NEW YORK (GenomeWeb) – Two brain glioma subtypes may originate from the same progenitor cells, according to a new sequencing study.
Researchers from Massachusetts General Hospital and elsewhere combined bulk tumor and single-cell RNA sequencing to tease out the influences of genotype and tumor microenvironment on glioma subtypes. As they reported today in Science, they examined nearly 10,000 single-cell RNA-seq profiles from 10 IDH-A gliomas, more than 4,000 single-cell RNA-seq profiles from six IDH-O gliomas, and bulk glioma RNA-sequencing data from the Cancer Genome Atlas.
They found that differences between IDH-A and IDH-O gliomas — two major subtypes of the disease — are largely explained by differences in genetic mutations and tumor environment, rather than by glial lineage.
"Our study redefines the cellular composition of two closely related gliomas characterized by mutations in the IDH gene — astrocytomas and oligodendrogliomas," co-senior author Mario Suvà at MGH said in a statement. "While we know these are genetically distinct tumor types, we did not know whether they had similar cells of origin or if their expression differences could be explained by genetics, by the cells from which they developed, or by the tumor microenvironment."
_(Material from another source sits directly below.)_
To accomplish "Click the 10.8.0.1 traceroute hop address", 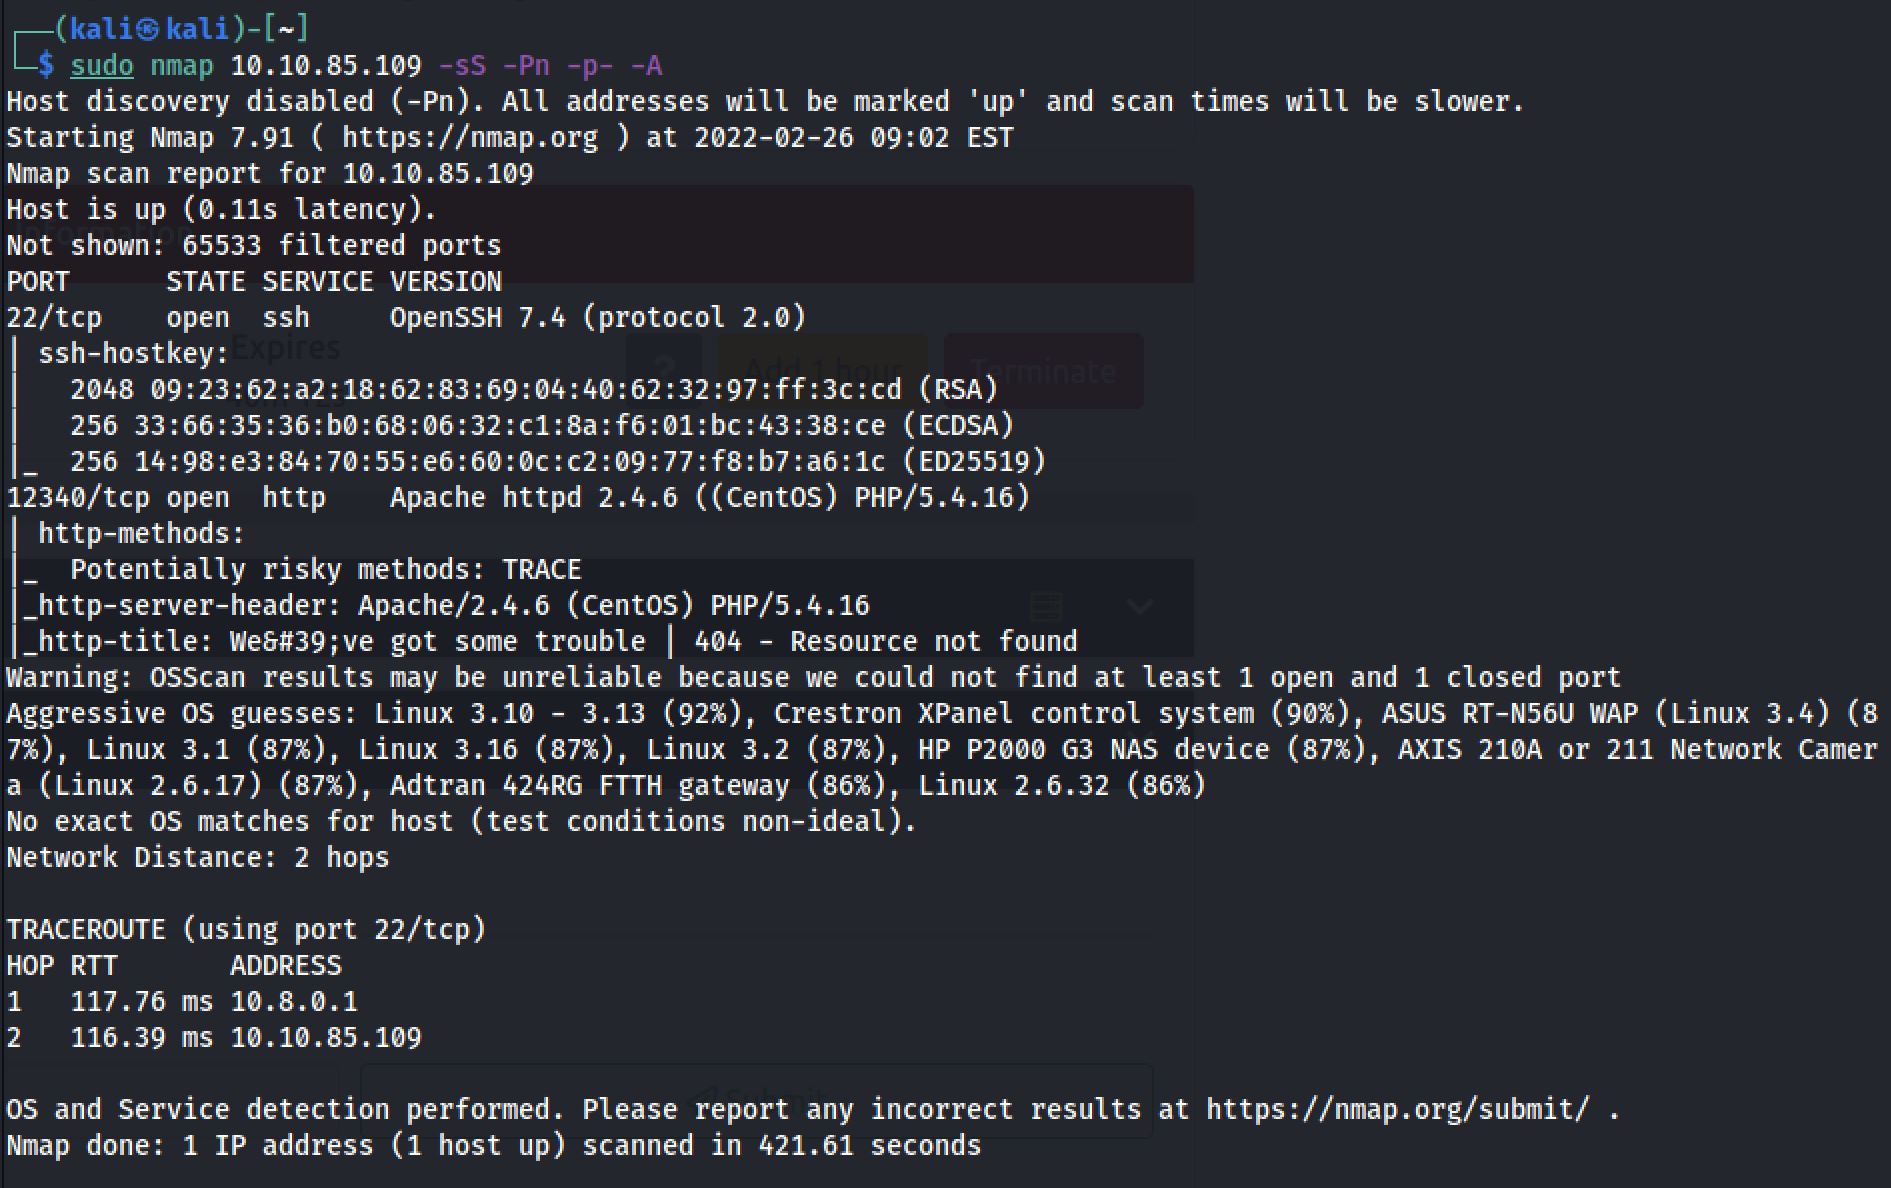I will [x=294, y=1002].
Using the bulk and single-cell RNA-seq data, he and his colleagues compared the expression profiles of IDH-A and IDH-O gliomas. They first teased out malignant cells or non-malignant cells based on their gene expression and copy-number variation profiles.
In the bulk tumors, the researchers noted that about 550 genes were differentially expressed between IDH-A and IDH-O gliomas, but when they examined the expression profiles of malignant IDH-A and malignant IDH-O glioma cells, only half those genes were differentially expressed. This suggested to the researchers that differences in the tumor microenvironment might account for the rest.
Within malignant IDH-A and IDH-O glioma cells, the researchers found that genetic alterations affected differences in expression between the subtypes. For instance, they reported that malignant IDH-A glioma cells expressed high levels of genes located on chromosomes 1p and 19q, which were deleted in the IDH-O gliomas.
Together, they said this indicates that both the tumor microenvironment and genetic changes are reflected within bulk TCGA expression signatures for glioma.
IDH-A gliomas are thought to stem from astrocytic glial lineages, while IDH-O gliomas are suspected to be from the oligodendrocytic glial lineage, but both also contain markers the other cell types. The researchers noted that as genetic changes and tumor microenvironment accounted for most differences between IDH-A and IDH-O, they suggested that the two glioma subtypes might arise from the same cellular lineage.
Through a principal components analysis, analysis of genes differentially expressed in IDH-A and IDH-O, and examination of methylation patterns, the researchers concluded that the two subtypes likely had a shared histogenesis. In particular, they found that undifferentiated glioma cells from IDH-A and IDH-O tumors had highly similar gene expression profiles that were associated with proliferation and stemness.
"We were surprised to find that cancer cells from these two tumor subtypes share similar stem cell programs and glial lineages of differentiation," Suvà said.
Both types of IDH gliomas, he and his colleagues reported, are composed of non-proliferating differentiated cells from the two glial lineages as well as proliferating undifferentiated cells. Higher-grade tumors, they noted, had a higher portion of proliferating cells.
"Additionally, we observed that cancer cells that become more differentiated do not proliferate, even in more advanced tumors," Suvà added. "That suggests that pushing cells towards differentiation — something we currently do not know how to do in patients — could significantly halt tumor growth. As these tumors share stem cell programs that drive their growth, an alternative approach could be to target specific cell types with immunotherapies."